When I was clearing Wynyards Cottage in 2019 and 2020, I discovered an absolute treasure trove of photographs and letters covering over 2 centuries, and some property deeds dating back 400+ years. The items had been stored in various states from appalling and mouse-eaten to fair, and their condition reflects that variable nature. I saved almost everything, and have been making my way through them systematically. I have hundreds of photos, and I know that if I had had these when Mum was alive, or Dad was more coherent, I would be able to put names to faces for the vast majority of my ancestral tree. I can’t roll back time, and it is what it is.
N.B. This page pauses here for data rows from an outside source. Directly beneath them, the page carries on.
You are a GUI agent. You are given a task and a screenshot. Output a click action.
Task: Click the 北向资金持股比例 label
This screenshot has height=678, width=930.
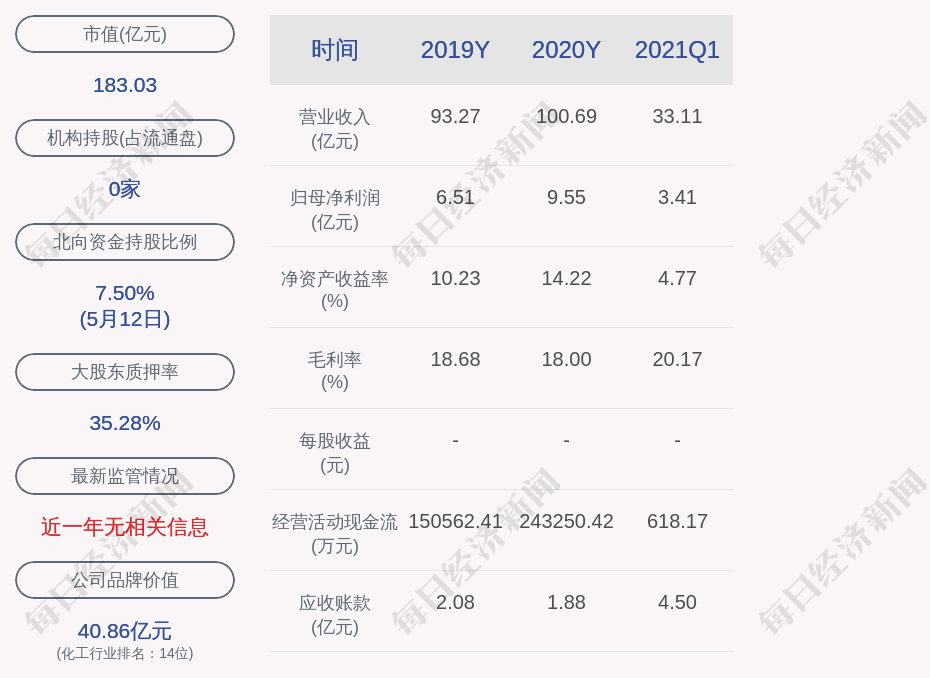[x=125, y=242]
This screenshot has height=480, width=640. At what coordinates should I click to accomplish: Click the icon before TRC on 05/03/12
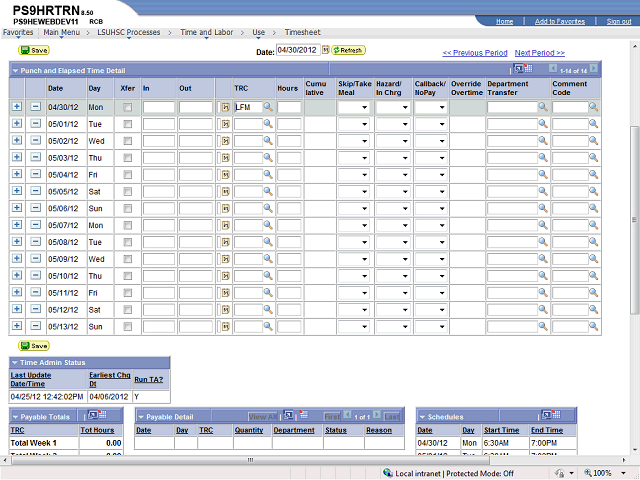tap(225, 158)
In the family, my Mum, Uncle (Charles William Marks “Bill”), father, paternal grandfather (Walter Gerald) and paternal great-grandfather (Reginald Walter) had all researched the family. I know this as I have hand-written notes exchanged between them, as well as paper records. Dad’s cousin Dominic Case has researched many lines in my tree, and we have compared notes extensively. I know that he has items in his family that would be precious to me, particularly relating to John William (chemist), but they have meaning to him and his brother (Andrew). I hope they stay in the family.
Passing the baton
Linked to the above, as I’ve researched family, and researched stories about “Longley’s” I’ve shared these with Charlie and Ollie – hoping to entertain them, but also to possibly inspire them. They know about the murders, the boiler explosions, the marrying of cousins, dropping locals into it, and more besides. Equally, as I’ve been “processing” the priceless items from my ancestors, I have shown great respect for them, and discussed my actions with them both. My time will come, and I want my life treated with as much respect as I have given to my parent’s legacy.
I hope that one or other of them may pick up where I leave off – inspired to learn more about their roots. Maybe they’ll research Jen’s family, or take mine back further. If they understand some of the weird photos and items that they’ve seen during their upbringing, that would be enough for me.
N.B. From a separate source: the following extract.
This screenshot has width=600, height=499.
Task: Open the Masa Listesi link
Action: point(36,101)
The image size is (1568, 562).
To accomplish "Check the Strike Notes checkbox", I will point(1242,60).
Given that my research back in time is stalled in Leeds and York in the 18th and 19th century, a little orientation is in order, if only for me. As we wander through the industrial revolution, an understanding of the parishes of Leeds will help enormously.
The Longley Builders in Leeds
I’m not going to duplicate the contents of an entire document here, save to say that in Leeds there are 2 clear firms of Builders. One (mine) is in central Leeds, while the other is in Hunslet. At times there is clear water between the 2 businesses, and the background, marrying patterns, and religious denominations are evidently very different. And then there are times, places, and events where it’s almost inconceivable that they are unrelated. The clearest example of this is the “Spurr” incident, which according to my research touches both businesses and/ or families.
In summary, Thomas Longley and Sons are “ours” (dissolved 1870), which spawns “William Longley and sons” (dissolved 1876). Longley Brothers (Hunslet) (dissolved 1875).
The names overlap horribly between my ancestors (Thomas, William, John, and James) with the “others” – being (Thomas, William, John, and James).
To unravel this would, I think, require living in Leeds for an extended period of time, and accessing local resources.
In Dad’s side the church plays a major role in the occupations and lives of the Lamberts and Longleys, with vicars and canons popping up all over the place. While there have been very senior Longleys in the church (e.g. the Archbishop of Canterbury) there’s nothing at this stage to connect long-standing and loyal parish curates and vicars with the upper echelons of the church.
The Rev Reginald Walter Longley was honorary canon at Norwich Cathedral.
Canon Thomas Longley was canon at Lincoln Cathedral.
The Lamberts were extensively associated with the church.